# noob problem- toe to heel again?



## TXBDan (Feb 16, 2010)

One tip that really helped me link turns when i was starting out was to pivot/rotate your front knee in the direction you want to turn. So like rotate your front knee inward to turn toeside and outward to go heelside. Not sure how proper that is, but it really worked for me.


----------



## arsenic0 (Nov 11, 2008)

And once you get that down, atleast for me an easy way to learn to carve back and forth was to do the following(I ride regular, not goofy).
Also please correct me if this is bad form Snowolf you know better 

For toe side, push your shins into the tongue of your boot. This generally forces you to squat slightly so you dont straight leg it...and puts you on your toe edge. Then when you want to go heel side you basically sit your ass down abit more, which causes you to swap to your heel. Obviously the more extreme you do these movements the sharper the cut will be, eventually you kind of find an equalibrium where you just kind of go through each motion minutely on either side so it doesnt look like your standing and squatting going down the mountain


----------



## skip11 (Jan 28, 2010)

Also lift your toes up during heelside turns =)


----------



## anti-bling (Apr 21, 2010)

learning how to snowboard from reading posts is like learning how to play basketball from reading posts.

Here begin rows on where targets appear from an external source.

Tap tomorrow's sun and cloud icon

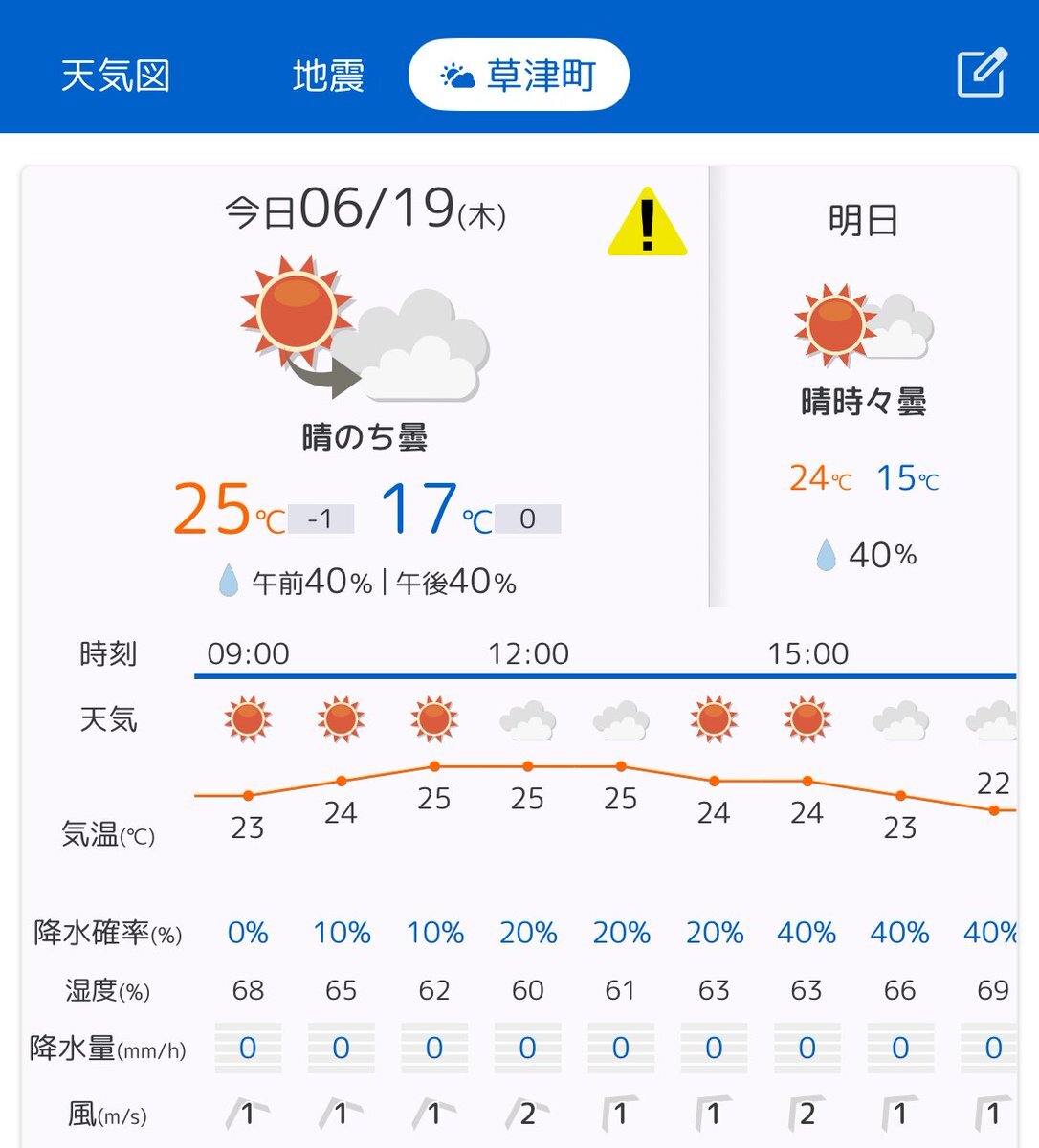863,325
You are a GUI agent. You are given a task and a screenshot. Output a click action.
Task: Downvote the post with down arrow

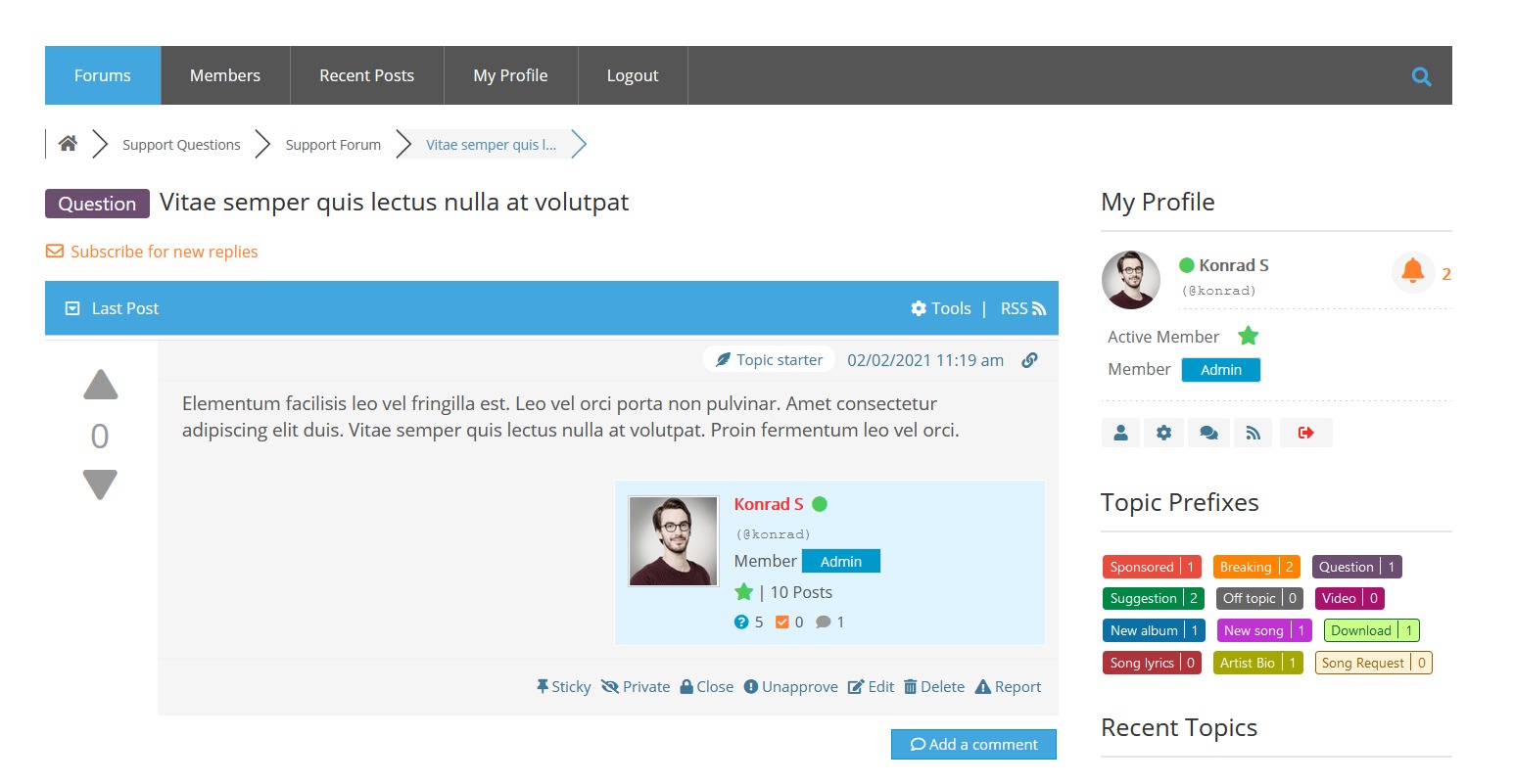click(x=100, y=484)
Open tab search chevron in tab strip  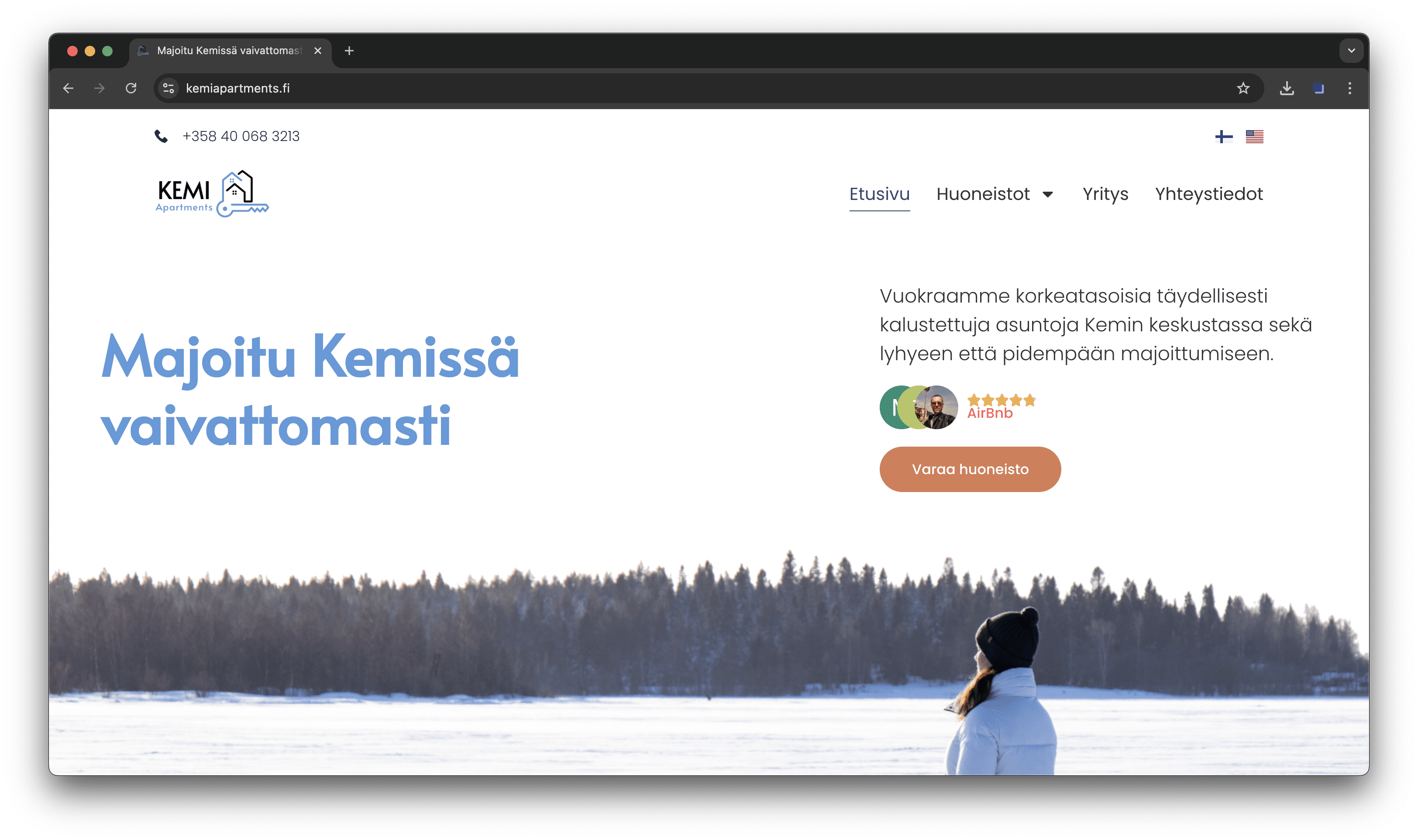coord(1351,51)
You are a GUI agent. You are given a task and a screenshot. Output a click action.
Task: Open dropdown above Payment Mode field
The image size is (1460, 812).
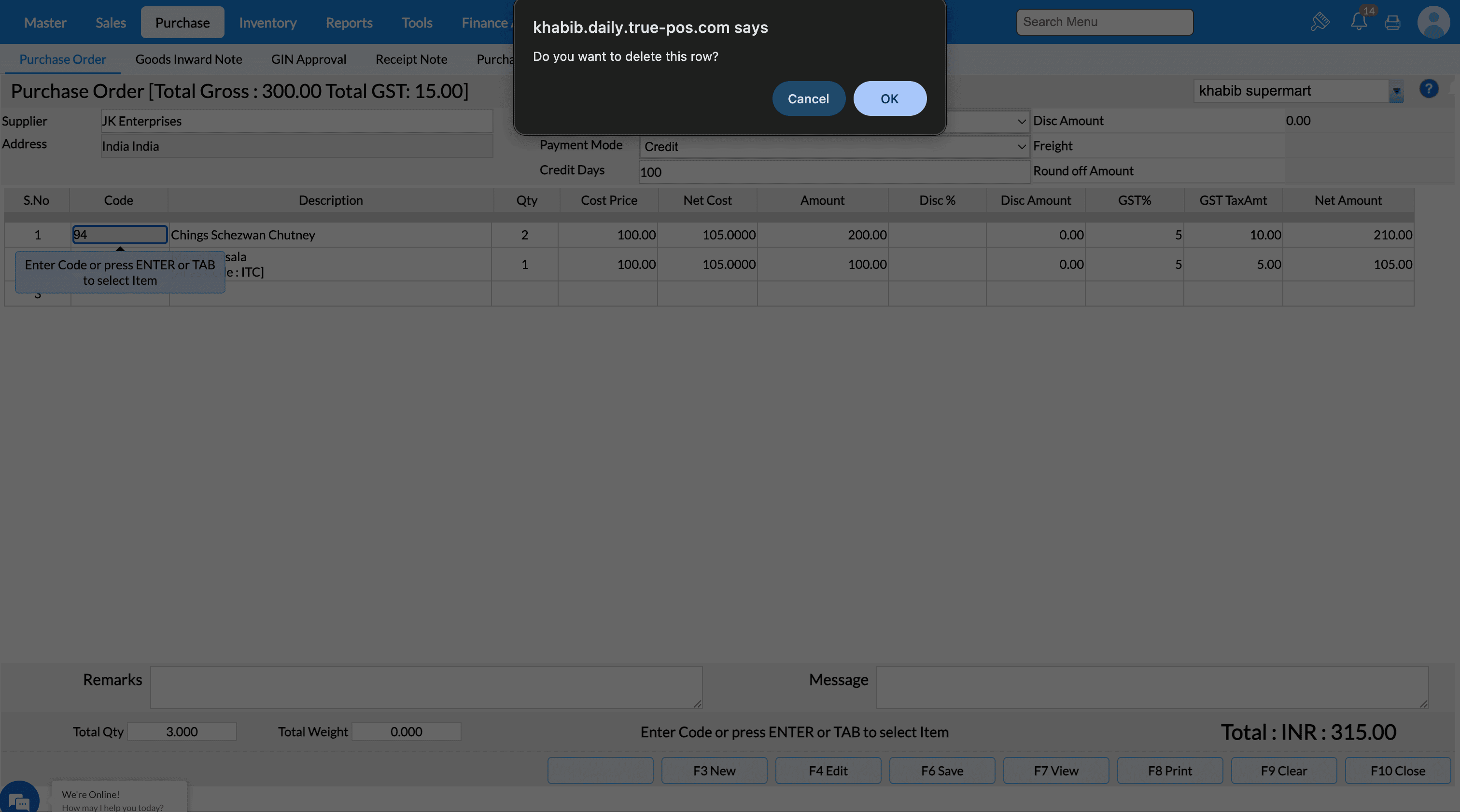[1021, 121]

Do yourself a favor and take a lesson from a certified instructor.


----------



## arsenic0 (Nov 11, 2008)

anti-bling said:


> learning how to snowboard from reading posts is like learning how to play basketball from reading posts.
> 
> Do yourself a favor and take a lesson from a certified instructor.


You mean like Snowolf? LOL

Taking it with an instructor is good yes, but they are just going to say exactly what he says. It's not like going to an instructor they download their abilities onto you, they will just say the same thing Snowolf typed and tell you to keep practicing 

And if your doing something blatantly wrong they can assist you with it.


----------



## gamer565 (Nov 13, 2010)

These guys do a good job(imo as being a snowboarding noob) at explain things:
http://www.snowprofessor.com/


----------



## anti-bling (Apr 21, 2010)

arsenic0 said:


> You mean like Snowolf? LOL
> 
> Taking it with an instructor is good yes, but they are just going to say exactly what he says. It's not like going to an instructor they download their abilities onto you, they will just say the same thing Snowolf typed and tell you to keep practicing
> 
> And if your doing something blatantly wrong they can assist you with it.



Do you teach snowboarding? There are very good reasons for a beginner to go to an instructor over just reading stuff over the internet.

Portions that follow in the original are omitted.